Le 12 mai, au forum Sistemic, un mouvement lancé par l’entrepreneuse Aude de Thuin pour combattre la sous-représentation féminine dans les sciences, la technologie numérique, l’ingénierie et les mathématiques, le thème de l’intelligence artificielle (IA) et des stéréotypes genrés qu’elle véhicule a été abondamment abordé. La ministre chargée de l’égalité entre les femmes et les hommes, Isabelle Rome, les mathématiciens Cédric Villani et Mélanie Guénais, l’entrepreneur Charles-Edouard Bouée, Nathalie Collin, directrice générale adjointe du groupe La Poste, et bien d’autres intervenants encore, dont la rédactrice de ces lignes, ont alerté sur ce véritable danger pour l’équilibre de notre société, auquel il nous faut immédiatement remédier.
Les rôles et stéréotypes associés au genre sont acquis à travers l’éducation et la socialisation des individus. Depuis les débuts du numérique, les métiers de l’informatique et de l’IA sont considérés comme des métiers d’hommes. Pourtant, ils ne nécessitent aucune qualité physique. A l’inverse, les métiers de la santé ou de la justice, de moins en moins attractifs par leurs salaires, sont maintenant des métiers féminins. Encore aujourd’hui, seulement 22 % des professionnels de l’IA dans le monde sont des femmes, selon le rapport égalité femmes- hommes du Forum économique mondial. Les biais sont dès lors inévitables, que ce soit dans les données d’apprentissage, dans la conception des IA, ou encore dans les usages.

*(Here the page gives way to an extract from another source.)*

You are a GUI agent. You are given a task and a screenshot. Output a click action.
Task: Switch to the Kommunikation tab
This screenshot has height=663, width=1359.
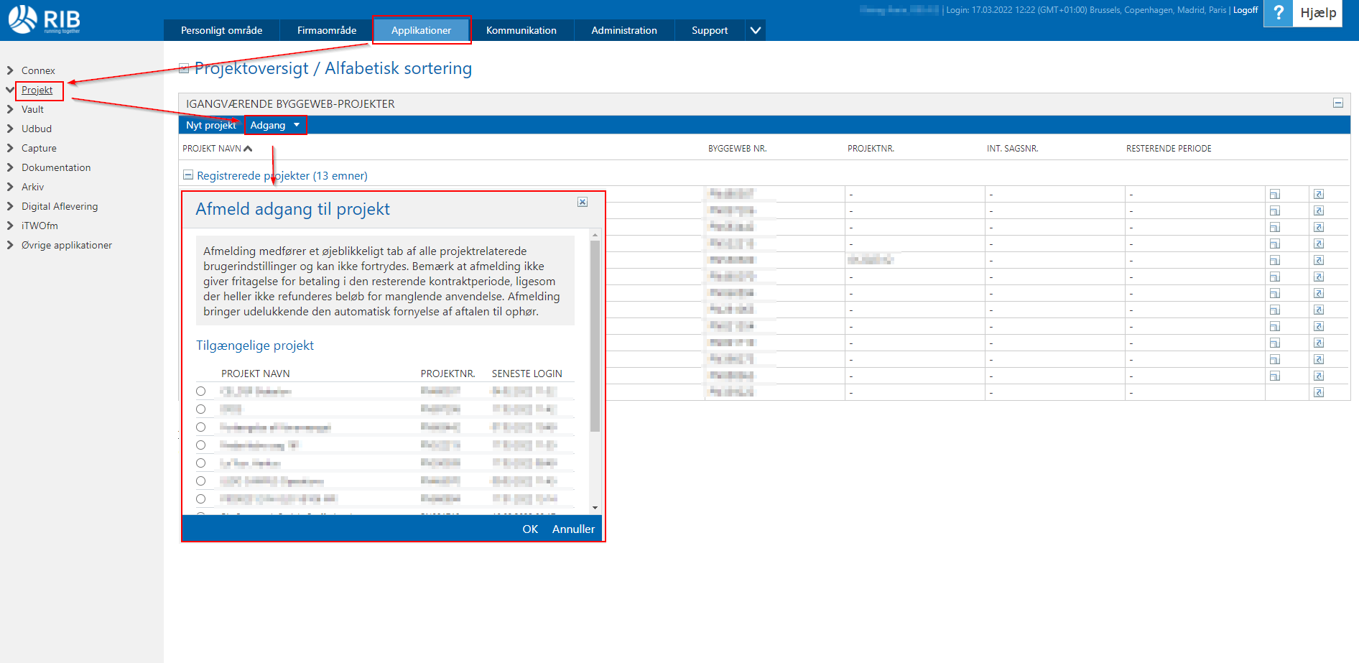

La modalité principale de l’IA est celle de l’apprentissage machine, c’est-à-dire la capacité de programmes à apprendre les régularités statistiques les plus saillantes de grands ensembles de données. Les transformeurs, ces grands modèles de langages (présentés par Google en 2017) apprennent à produire, à partir de milliards de textes, les réponses de systèmes conversationnels comme ChatGPT et servent à bien d’autres applications (traduction, résumé, etc.).
Aliénation de la femme
La capacité de prendre en compte l’ensemble du contexte pour déterminer le sens d’un mot et d’utiliser des mécanismes d’attention dans l’apprentissage est l’avantage majeur de ces réseaux de neurones numériques. ChatGPT est capable d’écrire correctement dans plusieurs langues sans aucune compréhension ou contrôle de la véracité de ses propos. Ces systèmes sont également capables d’hallucinations, d’inventions de textes, tout autant que de plagiats. Ils peuvent donc réécrire nos connaissances et amplifier nos stéréotypes. Pourtant les textes produits par calcul statistique en réponse à nos questions dans ChatGPT nous semblent élaborés par des humains !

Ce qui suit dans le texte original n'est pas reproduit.